Document segment |
━━━━━━━━━━━━━━━━━━━━

LLM_MAX_TOKENS Max tokens in the AI response 200
LLM_TEMPERATURE Sampling temperature 0.2
LLM_CONTEXT_DEEP_COUNT Results used with full snippets 5
LLM_CONTEXT_SHALLOW_COUNT Results with headlines only (breadth) 15
LLM_TABS Comma-delimited tab whitelist general,science,it,news
LLM_INTERACTIVE Interactive UI mode (copy, regenerate, follow-up) true
LLM_QUESTION_MARK_REQUIRED Only trigger on queries containing ? false

How It Works

  1. User performs a search
  2. Results return server-side
  3. post_search plugin hook fires
  4. Token-optimized context is extracted from results
  5. UI/logic shell injected into the standard answers object
  6. Client-side script calls a signed endpoint (/ai-stream)
  7. Ollama streams a response token-by-token in the UI

Docker Compose Example

services:
  searxng:
    environment:
      - LLM_URL=http://ollama:11434/v1/chat/completions
      - LLM_MODEL=qwen3.5:9b
    volumes:
      - ./ai_answers.py:/usr/local/searxng/searx/plugins/ai_answers.py

  ollama:
    image: ollama/ollama
    volumes:
      - ollama_data:/root/.ollama

volumes:
  ollama_data:

Remote Ollama

If your Ollama instance is remote or behind a reverse proxy, set LLM_URL to the full endpoint and provide an API key if required. The plugin supports Bearer token auth and follows HTTP redirects.

environment:
  - LLM_URL=https://ollama.example.com/v1/chat/completions
  - LLM_API_KEY=your-bearer-token

Development — Demo Server

A standalone Flask demo server is included in tests/demo.py. It mocks the SearXNG plugin environment so you can test the full UI without a running SearXNG instance.

━━━━━━━━━━━━━━━━━━━━

Provided material |
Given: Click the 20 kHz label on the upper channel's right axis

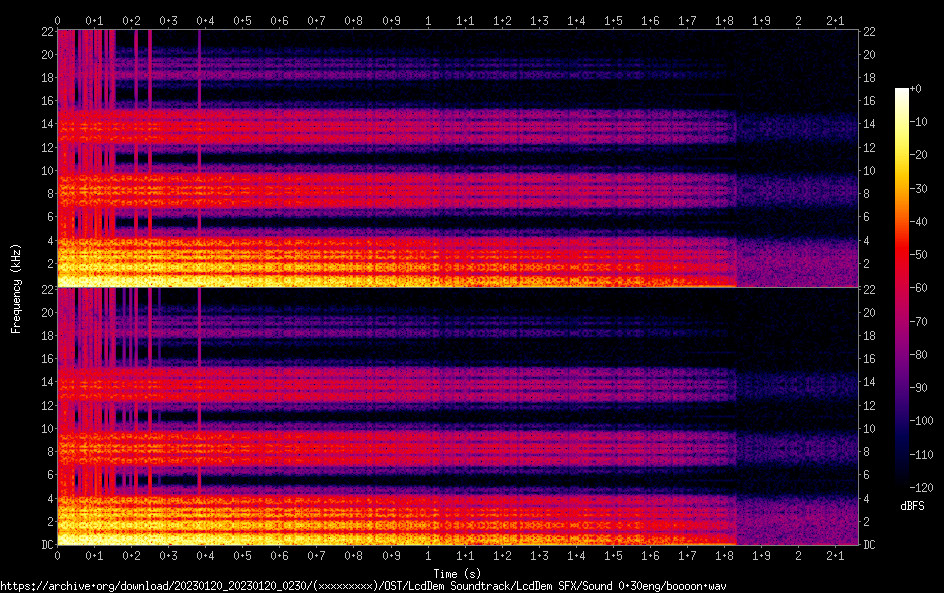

━━━━━━━━━━━━━━━━━━━━

Exercise instructions |
A. According to the plugin notes, what kind of authentication does the plugin support when the Ollama instance is remote?
B. Resume the AI answers plugin notes right after their final sentence.
The lines have nothing to do with the plugin notes.

Task-by-task answers |
A. Bearer token auth.

B.
Setup

pip install flask flask-babel certifi

Run

python tests/demo.py

Then open http://127.0.0.1:5000/ in your browser.

Note: Use 127.0.0.1:5000, not localhost:5000 — macOS AirPlay Receiver can occupy the IPv6 loopback on port 5000.

Usage

  • Type a query in the search bar and hit Search to trigger an AI overview.
  • Expand Ollama Configuration at the top to change the endpoint URL or Bearer token for the current session. Click Apply to save and re-run the current query.
  • The model selector in the AI overview widget (loaded from /ai-models) shows all models available on the configured Ollama server and persists your choice in the session URL.

Environment Variables (demo)

The demo reads the same variables as the plugin:

LLM_URL=http://localhost:11434/v1/chat/completions \
LLM_MODEL=qwen3.5:9b \
python tests/demo.py

Or export them before running. Any values set in the config panel at runtime take priority for that session.